Welcome!

Generate Narration From PowerPoint

TL;DR; Upload a .pptx file with no narrations at lupo.ai/projects/aislidenarrations. Lupo reads your slides and fills in the speaker notes with a professional draft script. Review, tweak, and use the output as the input to Create Video From PowerPoint.

Writing narration is the slowest part of making a training video. You know what you want to say — you just don't want to type it out, slide by slide, for 40 slides. This tool solves exactly that.

When to use this tool

Use Generate Narration From PowerPoint when:

  • Your slides exist, but the speaker notes are empty (or placeholder-y).
  • You want a first draft you can edit, not a finished one.
  • You want to nudge the AI toward a specific tone (executive, training, sales, longer narrative, etc.).

The output is a new .pptx file with the same slides, plus AI-generated narrations in the notes area. You can then feed that file into Create Video From PowerPoint to actually produce the video.

Step 1 — Open the tool

Go to lupo.ai/projects/aislidenarrations. The page is titled Generate Narrations Effortlessly for Slides using AI and you'll also find it in the Create menu as Generate Narration From PowerPoint.

AI Slide Narrations page

Step 2 — Pick a model

Before you upload, choose which model Lupo should use. Three options:

AI Slide Narrations page showing the drop area and model picker

  • Fast — draft-quality and quick. Good for a first pass when you just want something on the page.
  • Smart — uses slide text and any existing narrations. Better quality, slower. This is the default and the one most people should start with.
  • Premium (Visual Insight) — analyzes every slide as an image. This is the one to pick when your slides rely heavily on diagrams, charts, or screenshots, because the model literally "looks" at them. It's the slowest and most intensive option, but it writes the best narration when the visuals carry the meaning.

Step 3 — (Optional) Upload a knowledge base

If you have a style guide, glossary, or reference script you want Lupo to follow, drop it in the Optional knowledge base field. Accepted formats: .pdf, .txt, .md, up to 10 MB.

This is the best way to teach Lupo your terminology. If your organization calls something a "retro" instead of a "retrospective," put that in the knowledge base and Lupo will use the right word.

Step 4 — Personalize the tone

Under Personalize narrations, you can type a short prompt telling Lupo how to shape the tone, audience, and style. For example:

Executive-friendly: 3-5 sentences per slide. Clear and concise. Define acronyms on first use.

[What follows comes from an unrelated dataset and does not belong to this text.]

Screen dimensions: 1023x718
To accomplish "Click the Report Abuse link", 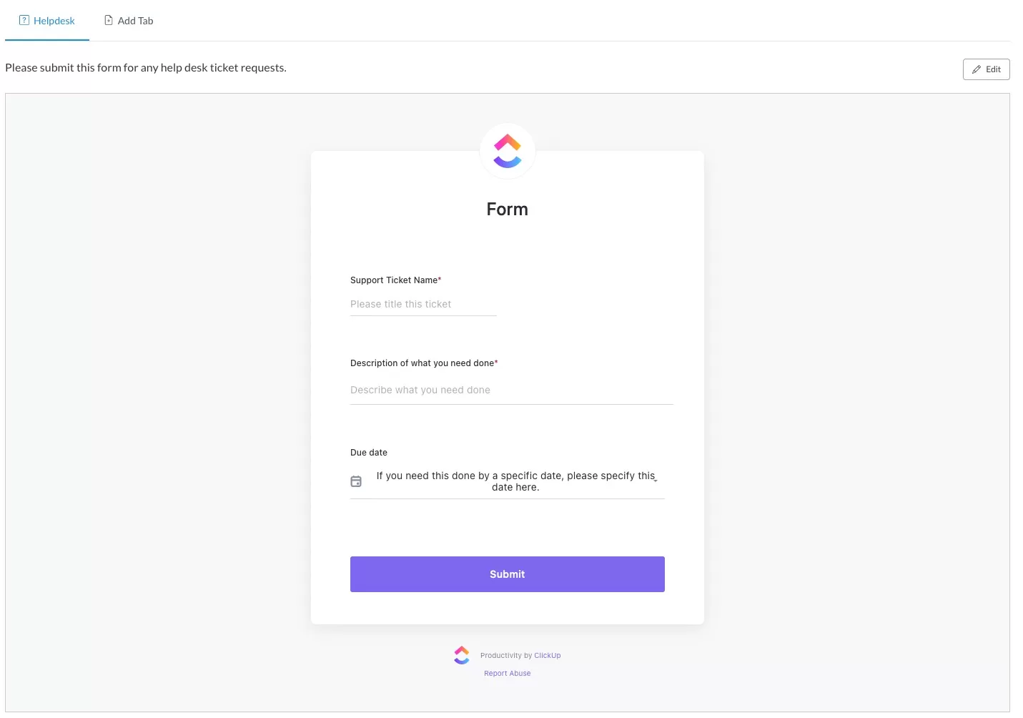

You don't have to write this from scratch. Under Templates (replace current text), Lupo gives you one-click presets:

  • Default — executive-friendly, 3 to 5 sentences per slide.
  • Executive concise — 2 to 3 sentences per slide, outcome-focused.
  • Stakeholder update — status update with impact, risks, and next milestones.
  • Sales pitch (CTA) — customer value and a clear call to action.
  • Training / How-to — step-by-step explanation in plain language.
  • Longer narrative — 5 to 7 sentences per slide with more context and examples.

Click the template you want, edit the prompt if you'd like to tweak it, and move on. You can undo template changes with Undo (or Ctrl+Z).

Step 5 — Advanced options (optional)

If you open Advanced options, you'll see a Preferred language selector. The default is Auto (infer from slides/prompt), which is almost always right. But if your deck is in one language and you want the narration in another, pick the target language here. Lupo supports English, Spanish, Portuguese, French, German, Italian, Japanese, Chinese, Hindi, and Arabic.

Step 6 — Drop your PowerPoint

Drag a .pptx onto the drop area (or click to pick a file). Lupo will show Uploading presentation..., then Starting voice-over job..., and finally Voice-over generation started.

Close the tab. You'll get an email when it's done.

Step 7 — Review and iterate

When the email arrives, you'll get back a .pptx with the same slides, but now the notes are filled in with Lupo's draft narration. Open it in PowerPoint and read through the notes:

  • Leave what's good alone. Most of it probably is.
  • Rewrite anything that sounds wrong. Specific product names, numbers, or one-liners you want exactly right are worth touching up.
  • Check the acronyms. If Lupo expanded one that shouldn't be expanded (or didn't expand one that should be), fix it.

When you're happy, upload the result to Create Video From PowerPoint to turn it into a finished video.